Case report of an unusual allergic reaction to a routine skin prick test performed in an outpatient clinic: Diagnosis, management, and knowledge gaps

Author:

Robles-Velasco Karla12,Cevallos-Levicek Denisse12,Mosnaim Giselle3,Fok Jie Shen456,Cherrez-Ojeda Ivan12ORCID

Affiliation:

1. Universidad Espíritu Santo, Samborondón, Ecuador

2. Respiralab, Respiralab Research Group, Guayaquil, Ecuador

3. Division of Allergy and Immunology, Department of Medicine, NorthShore University Health System, Evanston, Illinois, USA

4. Department of Respiratory Medicine and General Medicine, Box Hill Hospital, Melbourne, Australia

5. Monash Lung, Sleep and Allergy/Immunology, Monash Medical Centre, Melbourne, Australia

6. Eastern Health Clinical School, Monash University, Melbourne, Australia.

Abstract

Background: The skin prick test (SPT) is a standard procedure in allergy/immunology clinics, crucial for evaluating conditions like allergic rhinitis and food allergies.
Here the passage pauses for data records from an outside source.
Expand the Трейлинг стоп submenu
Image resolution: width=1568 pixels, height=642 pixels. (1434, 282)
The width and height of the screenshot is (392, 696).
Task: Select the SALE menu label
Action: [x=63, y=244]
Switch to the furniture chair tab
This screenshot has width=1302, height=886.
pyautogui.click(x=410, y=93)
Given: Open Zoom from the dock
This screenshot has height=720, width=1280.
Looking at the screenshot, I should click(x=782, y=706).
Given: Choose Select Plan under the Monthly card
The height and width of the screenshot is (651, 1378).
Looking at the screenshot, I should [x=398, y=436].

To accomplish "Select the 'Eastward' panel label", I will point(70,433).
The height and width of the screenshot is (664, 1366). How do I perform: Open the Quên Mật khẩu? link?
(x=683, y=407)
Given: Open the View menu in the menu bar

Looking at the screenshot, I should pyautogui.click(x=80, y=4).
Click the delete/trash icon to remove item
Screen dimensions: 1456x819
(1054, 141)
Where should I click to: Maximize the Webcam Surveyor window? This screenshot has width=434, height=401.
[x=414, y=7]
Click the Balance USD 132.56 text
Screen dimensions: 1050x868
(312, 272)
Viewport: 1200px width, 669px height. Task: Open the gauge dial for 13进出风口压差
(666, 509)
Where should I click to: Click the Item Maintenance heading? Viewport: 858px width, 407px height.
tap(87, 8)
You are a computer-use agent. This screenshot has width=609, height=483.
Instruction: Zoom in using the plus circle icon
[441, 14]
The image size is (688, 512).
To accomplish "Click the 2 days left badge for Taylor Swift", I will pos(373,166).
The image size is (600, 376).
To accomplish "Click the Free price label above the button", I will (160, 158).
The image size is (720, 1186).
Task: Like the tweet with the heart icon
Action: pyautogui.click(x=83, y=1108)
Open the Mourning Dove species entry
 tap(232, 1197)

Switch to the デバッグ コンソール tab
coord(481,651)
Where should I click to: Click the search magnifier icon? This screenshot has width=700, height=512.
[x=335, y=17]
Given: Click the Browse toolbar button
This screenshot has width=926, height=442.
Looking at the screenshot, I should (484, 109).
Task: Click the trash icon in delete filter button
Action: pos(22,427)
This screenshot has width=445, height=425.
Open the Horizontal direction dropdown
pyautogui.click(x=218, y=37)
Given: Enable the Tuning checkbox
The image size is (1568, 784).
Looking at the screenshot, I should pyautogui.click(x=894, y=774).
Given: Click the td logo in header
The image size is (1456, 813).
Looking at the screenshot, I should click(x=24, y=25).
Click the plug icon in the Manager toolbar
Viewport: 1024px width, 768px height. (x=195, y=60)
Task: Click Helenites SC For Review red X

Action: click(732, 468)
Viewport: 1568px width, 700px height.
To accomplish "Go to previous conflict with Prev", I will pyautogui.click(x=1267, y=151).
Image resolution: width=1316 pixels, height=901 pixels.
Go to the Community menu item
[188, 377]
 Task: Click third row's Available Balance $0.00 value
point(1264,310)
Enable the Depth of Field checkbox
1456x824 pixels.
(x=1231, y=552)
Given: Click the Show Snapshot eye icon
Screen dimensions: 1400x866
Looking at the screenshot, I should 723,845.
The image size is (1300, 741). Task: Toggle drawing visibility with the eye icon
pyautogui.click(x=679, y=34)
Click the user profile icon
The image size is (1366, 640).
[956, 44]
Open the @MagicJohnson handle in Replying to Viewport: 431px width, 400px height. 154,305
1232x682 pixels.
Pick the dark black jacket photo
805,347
As a cornerstone in investigating immunoglobulin E-mediated allergy, it plays a vital role in diagnosing allergies, including those triggered by common dust mites like Dermatophagoides pteronyssinus, Dermatophagoides farinae, Euroglyphus maynei, and Blomia tropicalis. Despite its widespread use, adverse reactions to SPT are uncommon (15 per 100,000 patients), though the procedure is not entirely risk-free. This article presents a clinical case involving a 17-year-old female who experienced a moderately delayed allergic reaction 120 minutes post-SPT, managed effectively with subsequent symptom resolution. Methods: The patient, with a history of persistent rhinorrhea, itchy nose, eyes, and postnasal drip, sought consultation due to worsening symptoms. Diagnostic measures, including patient-reported outcomes and SPT with a standard aeroallergen panel, revealed sensitization to various allergens. Results: Post-test, the patient reported ocular pruritus, left eyelid swelling, and moderate rhinorrhea, persisting for about 24 hours. On the subsequent medical visit, the patient received rupatadine and deflazacort, leading to symptom resolution within 3 hours. Conclusion: This article delves into a systemic allergic reaction post-SPT, emphasizing the 2 main stages of type I hypersensitivity reactions. While the acute phase involves mast cell-driven mediators within 15 minutes, the delayed phase (4–8 hours) includes de novo cytokine release. Vigilance regarding symptom onset and differentiation between mild and severe reactions is crucial. Notably, the absence of specific waiting time guidelines post-SPT underscores the need for reporting to enhance understanding and subsequent management. Performing these procedures in specialized centers with qualified professionals is essential for effectively managing potential anaphylactic reactions. Addressing these knowledge gaps will contribute to enhanced patient safety during diagnostic procedures.